制度のずさんさを指摘され
修正案を出してはみたが…

 選択療養制度(仮称)は、部分的な混合診療を認めている保険外併用療養費の第3のカテゴリーとして、規制改革会議が提案したものだ。3月27日の当初案は、「医師と患者の間で契約を結べば、患者の自己責任のもとで保険適用外の治療や薬をなんでも保険診療と併用できる」「患者が加入する健康保険が契約書をチェックし、認められれば短時間で保険給付が受けられる」といった内容となっていた。

 選択療養制度(仮称)の荒唐無稽さについては、4月11日付の本コラムでも指摘したが、これでは安全性、有効性が科学的に担保されていない技術や薬が出回ることになる。実施可能な医療機関についても特段の条件を定めないため、無用な健康被害を起こしたり、藁をもつかむ患者につけ込んで、不当に高額な治療費が請求される可能性なども否定できない。

 そのため、健康保険組合連合会などの保険者3団体、日本最大の患者団体である「一般社団法人 日本難病・疾病団体協議会(JPA)」が、いち早く制度の導入に反対を表明。その後、日本医師会も「導入は到底容認できない」と一刀両断した。

 四面楚歌となった規制改革会議は、4月16日に修正案を出し、次のような項目を追加した。

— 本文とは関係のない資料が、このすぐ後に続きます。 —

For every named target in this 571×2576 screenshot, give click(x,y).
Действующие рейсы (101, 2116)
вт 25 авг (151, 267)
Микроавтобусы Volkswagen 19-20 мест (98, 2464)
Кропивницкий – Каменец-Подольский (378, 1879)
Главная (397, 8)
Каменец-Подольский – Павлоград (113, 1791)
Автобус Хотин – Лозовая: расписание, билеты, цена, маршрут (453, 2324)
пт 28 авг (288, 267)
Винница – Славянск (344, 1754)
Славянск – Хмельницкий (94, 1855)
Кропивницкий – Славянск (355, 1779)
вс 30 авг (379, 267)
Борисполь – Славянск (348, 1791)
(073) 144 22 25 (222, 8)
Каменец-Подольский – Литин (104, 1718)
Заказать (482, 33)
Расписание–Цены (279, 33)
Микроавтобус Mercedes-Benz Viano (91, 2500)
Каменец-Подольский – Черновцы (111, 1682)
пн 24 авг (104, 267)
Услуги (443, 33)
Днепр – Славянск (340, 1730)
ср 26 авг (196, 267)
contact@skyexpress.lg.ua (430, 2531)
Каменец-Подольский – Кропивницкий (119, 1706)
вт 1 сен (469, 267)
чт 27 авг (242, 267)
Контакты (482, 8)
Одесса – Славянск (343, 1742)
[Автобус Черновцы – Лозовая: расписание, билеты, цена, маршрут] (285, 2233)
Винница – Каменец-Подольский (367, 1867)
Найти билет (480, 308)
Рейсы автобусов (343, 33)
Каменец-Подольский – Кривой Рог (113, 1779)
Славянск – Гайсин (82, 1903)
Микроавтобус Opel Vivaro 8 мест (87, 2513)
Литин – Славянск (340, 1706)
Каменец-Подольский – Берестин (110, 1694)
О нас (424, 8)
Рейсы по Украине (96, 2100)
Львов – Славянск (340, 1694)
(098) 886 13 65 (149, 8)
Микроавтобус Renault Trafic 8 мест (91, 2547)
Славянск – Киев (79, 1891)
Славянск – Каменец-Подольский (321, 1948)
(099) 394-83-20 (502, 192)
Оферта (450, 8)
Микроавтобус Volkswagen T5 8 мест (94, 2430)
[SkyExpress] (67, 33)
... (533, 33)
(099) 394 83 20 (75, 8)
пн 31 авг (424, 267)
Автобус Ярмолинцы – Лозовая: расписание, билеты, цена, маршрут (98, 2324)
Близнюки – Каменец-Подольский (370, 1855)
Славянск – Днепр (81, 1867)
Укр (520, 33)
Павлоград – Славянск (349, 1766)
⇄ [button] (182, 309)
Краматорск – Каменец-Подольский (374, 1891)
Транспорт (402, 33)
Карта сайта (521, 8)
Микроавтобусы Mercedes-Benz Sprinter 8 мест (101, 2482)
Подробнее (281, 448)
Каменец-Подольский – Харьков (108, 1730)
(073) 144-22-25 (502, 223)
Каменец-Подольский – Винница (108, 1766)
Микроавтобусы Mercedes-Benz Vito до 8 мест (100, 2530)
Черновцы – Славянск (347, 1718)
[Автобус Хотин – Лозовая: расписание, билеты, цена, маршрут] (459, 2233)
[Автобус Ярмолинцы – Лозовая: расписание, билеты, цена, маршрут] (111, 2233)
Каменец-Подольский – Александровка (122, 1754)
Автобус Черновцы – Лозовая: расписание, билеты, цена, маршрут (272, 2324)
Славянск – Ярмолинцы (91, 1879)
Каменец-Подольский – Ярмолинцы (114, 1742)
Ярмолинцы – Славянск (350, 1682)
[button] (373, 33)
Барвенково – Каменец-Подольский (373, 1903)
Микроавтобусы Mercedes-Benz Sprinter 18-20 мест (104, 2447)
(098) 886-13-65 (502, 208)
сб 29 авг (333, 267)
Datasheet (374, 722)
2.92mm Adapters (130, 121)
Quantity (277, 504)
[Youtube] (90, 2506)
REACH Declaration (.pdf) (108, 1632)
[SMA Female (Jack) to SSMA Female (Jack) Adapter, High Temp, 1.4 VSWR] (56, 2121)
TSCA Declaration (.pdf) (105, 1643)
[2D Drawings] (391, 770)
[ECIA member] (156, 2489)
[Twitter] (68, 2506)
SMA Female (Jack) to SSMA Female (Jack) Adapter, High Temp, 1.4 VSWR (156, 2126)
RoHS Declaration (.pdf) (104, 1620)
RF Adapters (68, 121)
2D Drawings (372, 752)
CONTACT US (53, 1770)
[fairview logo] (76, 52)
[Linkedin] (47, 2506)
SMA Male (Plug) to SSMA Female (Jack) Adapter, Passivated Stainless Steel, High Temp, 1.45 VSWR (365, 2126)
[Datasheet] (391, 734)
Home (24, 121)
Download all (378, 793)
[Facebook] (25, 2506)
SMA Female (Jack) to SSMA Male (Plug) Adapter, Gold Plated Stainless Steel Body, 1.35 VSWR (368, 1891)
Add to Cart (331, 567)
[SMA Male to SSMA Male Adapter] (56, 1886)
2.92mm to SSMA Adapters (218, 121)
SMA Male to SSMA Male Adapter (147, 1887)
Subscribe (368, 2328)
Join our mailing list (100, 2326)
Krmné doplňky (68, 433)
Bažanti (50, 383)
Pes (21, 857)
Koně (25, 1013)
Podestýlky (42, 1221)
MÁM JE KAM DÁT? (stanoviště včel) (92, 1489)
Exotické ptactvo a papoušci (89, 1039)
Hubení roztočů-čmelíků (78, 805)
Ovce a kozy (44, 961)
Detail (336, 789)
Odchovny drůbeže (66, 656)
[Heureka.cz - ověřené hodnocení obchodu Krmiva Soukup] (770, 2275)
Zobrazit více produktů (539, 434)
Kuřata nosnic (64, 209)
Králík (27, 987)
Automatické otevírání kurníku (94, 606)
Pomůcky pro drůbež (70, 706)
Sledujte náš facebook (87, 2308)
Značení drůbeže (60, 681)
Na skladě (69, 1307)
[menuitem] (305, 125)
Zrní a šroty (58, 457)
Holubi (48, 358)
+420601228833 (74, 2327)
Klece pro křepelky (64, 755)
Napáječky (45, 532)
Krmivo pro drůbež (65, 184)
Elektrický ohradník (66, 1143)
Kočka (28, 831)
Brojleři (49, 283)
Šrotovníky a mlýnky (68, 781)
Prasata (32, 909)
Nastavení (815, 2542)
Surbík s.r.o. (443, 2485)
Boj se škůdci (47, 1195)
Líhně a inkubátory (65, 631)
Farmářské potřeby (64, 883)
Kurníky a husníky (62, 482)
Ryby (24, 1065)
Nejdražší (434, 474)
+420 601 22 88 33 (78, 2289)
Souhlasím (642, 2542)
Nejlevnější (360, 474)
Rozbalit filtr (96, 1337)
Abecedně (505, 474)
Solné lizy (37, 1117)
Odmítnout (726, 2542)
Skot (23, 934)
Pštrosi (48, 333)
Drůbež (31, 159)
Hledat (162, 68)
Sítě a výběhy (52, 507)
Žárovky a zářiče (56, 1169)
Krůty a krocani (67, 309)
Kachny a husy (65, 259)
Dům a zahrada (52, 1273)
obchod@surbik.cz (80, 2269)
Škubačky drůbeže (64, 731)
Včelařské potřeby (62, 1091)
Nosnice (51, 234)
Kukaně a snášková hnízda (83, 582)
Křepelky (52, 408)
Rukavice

①合理的根拠が疑わしい医療を排除するために、選択療養制度(仮称)で受けられるのは「国際的に認められたガイドラインに掲載されている」「一定レベルの学術誌に掲載・査読された2編以上の論文がある」「倫理委員会の承認を得ている」のいずれかを満たしたものに限定
②患者との情報の非対称性を埋めるために、医師は事前に診療計画を作る
③全国統一の中立の専門家による評価を受ける
④実績を集積し、先進医療や保険診療への移行を検討する

 提案自体が正しかったのか、正しくないのかの議論は別として、選択療養制度(仮称)は、医師と患者が合意すれば、個別の技術や薬をなんでも保険診療と併用できることを目指したはずだ。だが、追加条件を加えたため、規制改革会議が当初目指したものとは別物になり、「患者が診療を選べる」という自由度は格段に落ちた。

 さらに言えば、安全性・有効性を担保するといいながらも、そのロジックは自己矛盾に満ちており、新たに制度をつくる意味が全く感じられないのだ。